> Collected data entries:

*** Block opens ***

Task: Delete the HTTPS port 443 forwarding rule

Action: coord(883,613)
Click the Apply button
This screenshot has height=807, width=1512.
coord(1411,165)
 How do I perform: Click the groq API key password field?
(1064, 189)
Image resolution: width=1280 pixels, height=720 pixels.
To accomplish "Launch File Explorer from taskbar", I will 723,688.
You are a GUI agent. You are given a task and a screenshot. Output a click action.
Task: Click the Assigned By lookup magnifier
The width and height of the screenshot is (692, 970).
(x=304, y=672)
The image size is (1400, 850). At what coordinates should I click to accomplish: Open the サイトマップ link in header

*** Block closes ***

> REQUIREMENT: Before answering, count every line of the records that contains "accomplish"; the answer is that number and nothing more.

> OUTPUT OF THE EXERCISE: 2